July is Disability Pride Month, and this week marked the 30th anniversary of the Americans with Disabilities Act.
Throughout this month, I have found myself continuing to grieve the loss of Stacey Park Milbern whose tireless advocacy and love of community was fully lived and embodied in her experience as a queer, disabled, woman of color.
Even though I didn’t know her very long, I am reflecting on the ways that she has influenced me, both as a person and as a pastor. Having her as part of the Bethel Community family, even for a short period of time, has pushed me to examine how to make our church more accessible for all people. And in this moment of a global pandemic and a new racial uprising, I am also learning more about the ways that conversations about race, equity, and justice must always include the realities that exist at the intersections of race and disability.

- [EXTRACTED ENTRIES]
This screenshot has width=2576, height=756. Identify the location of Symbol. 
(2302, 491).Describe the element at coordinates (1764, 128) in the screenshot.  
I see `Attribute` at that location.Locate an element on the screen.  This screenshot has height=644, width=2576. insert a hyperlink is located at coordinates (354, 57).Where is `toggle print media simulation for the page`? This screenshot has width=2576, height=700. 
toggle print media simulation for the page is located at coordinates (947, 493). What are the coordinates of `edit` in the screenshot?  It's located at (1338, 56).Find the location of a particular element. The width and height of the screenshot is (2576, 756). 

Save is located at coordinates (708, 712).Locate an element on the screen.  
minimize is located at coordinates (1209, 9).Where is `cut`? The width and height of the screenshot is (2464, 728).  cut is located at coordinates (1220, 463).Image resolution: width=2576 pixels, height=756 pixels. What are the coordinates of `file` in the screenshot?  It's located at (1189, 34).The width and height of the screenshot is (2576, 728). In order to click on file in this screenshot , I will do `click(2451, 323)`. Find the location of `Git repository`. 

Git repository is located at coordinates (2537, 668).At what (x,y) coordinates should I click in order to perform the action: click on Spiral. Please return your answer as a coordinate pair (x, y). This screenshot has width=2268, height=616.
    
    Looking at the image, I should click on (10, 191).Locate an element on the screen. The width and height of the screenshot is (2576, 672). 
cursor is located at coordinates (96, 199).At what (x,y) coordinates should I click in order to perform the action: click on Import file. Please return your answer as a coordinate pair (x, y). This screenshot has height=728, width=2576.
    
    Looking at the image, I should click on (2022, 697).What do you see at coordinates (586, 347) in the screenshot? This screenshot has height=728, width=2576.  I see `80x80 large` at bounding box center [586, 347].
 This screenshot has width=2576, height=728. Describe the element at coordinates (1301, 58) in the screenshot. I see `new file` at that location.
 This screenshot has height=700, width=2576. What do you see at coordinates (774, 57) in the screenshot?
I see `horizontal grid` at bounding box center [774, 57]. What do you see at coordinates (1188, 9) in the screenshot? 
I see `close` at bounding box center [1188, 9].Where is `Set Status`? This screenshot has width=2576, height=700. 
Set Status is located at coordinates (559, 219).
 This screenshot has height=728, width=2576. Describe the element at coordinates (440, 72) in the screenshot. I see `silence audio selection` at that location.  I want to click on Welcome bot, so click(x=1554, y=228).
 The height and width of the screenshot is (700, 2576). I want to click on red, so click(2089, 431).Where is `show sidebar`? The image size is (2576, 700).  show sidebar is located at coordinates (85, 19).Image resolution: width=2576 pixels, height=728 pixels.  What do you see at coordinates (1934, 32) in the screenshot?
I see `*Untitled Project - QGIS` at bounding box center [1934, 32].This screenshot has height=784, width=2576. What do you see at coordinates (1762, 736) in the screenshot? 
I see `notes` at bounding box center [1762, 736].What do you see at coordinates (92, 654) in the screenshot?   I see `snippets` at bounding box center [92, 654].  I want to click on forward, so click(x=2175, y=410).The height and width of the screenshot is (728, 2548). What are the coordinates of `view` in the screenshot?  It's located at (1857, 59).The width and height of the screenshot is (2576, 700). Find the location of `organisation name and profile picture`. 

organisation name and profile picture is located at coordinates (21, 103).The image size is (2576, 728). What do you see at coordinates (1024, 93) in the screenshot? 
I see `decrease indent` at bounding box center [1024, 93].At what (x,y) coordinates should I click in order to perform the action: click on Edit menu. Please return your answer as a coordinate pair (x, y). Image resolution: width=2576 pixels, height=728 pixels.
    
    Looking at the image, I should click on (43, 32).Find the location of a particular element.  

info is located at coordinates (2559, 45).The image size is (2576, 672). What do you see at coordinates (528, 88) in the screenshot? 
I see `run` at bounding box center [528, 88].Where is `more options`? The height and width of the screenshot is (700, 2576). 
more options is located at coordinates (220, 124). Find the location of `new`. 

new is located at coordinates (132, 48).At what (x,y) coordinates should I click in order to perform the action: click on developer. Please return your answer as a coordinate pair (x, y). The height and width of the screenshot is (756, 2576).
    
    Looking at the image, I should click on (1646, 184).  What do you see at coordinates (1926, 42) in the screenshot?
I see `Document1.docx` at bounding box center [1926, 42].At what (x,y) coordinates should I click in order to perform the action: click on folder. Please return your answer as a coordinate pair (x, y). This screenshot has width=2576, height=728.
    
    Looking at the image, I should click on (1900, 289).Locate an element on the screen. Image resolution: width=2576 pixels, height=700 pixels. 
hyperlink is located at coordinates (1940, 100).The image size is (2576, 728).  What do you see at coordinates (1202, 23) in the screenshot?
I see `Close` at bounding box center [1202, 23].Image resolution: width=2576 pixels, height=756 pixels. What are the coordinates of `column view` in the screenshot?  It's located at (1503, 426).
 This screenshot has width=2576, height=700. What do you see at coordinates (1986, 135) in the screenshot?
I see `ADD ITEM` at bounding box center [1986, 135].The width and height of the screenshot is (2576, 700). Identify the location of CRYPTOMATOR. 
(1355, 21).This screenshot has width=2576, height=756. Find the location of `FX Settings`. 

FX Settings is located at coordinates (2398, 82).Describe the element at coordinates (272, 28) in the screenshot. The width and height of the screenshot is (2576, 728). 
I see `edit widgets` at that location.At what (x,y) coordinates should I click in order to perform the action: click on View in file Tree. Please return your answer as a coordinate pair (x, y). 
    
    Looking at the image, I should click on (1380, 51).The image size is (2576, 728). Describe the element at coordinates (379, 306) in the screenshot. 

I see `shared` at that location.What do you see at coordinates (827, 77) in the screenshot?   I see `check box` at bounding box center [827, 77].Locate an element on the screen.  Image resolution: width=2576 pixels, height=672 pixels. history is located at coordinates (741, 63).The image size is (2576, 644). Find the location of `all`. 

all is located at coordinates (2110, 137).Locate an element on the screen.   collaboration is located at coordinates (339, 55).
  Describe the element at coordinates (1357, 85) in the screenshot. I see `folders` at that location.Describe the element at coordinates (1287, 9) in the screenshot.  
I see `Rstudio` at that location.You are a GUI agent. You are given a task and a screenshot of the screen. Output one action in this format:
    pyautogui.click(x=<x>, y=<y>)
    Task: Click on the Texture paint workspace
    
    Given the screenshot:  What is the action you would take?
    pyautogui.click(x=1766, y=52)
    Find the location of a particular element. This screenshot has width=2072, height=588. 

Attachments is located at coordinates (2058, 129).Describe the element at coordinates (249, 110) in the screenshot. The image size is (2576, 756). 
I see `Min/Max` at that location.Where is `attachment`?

- [EXERCISE]
According to the reflection on Disability Pride Month, why has the writer begun examining how to make the church more accessible for all people? Answer in one to three sentences. The items play no part in this work.

- [EXPECTED OUTPUT]
The writer has begun this examination because Stacey Park Milbern was part of the Bethel Community family, even for a short period of time. Having her there pushed the writer to examine how to make the church more accessible for all people.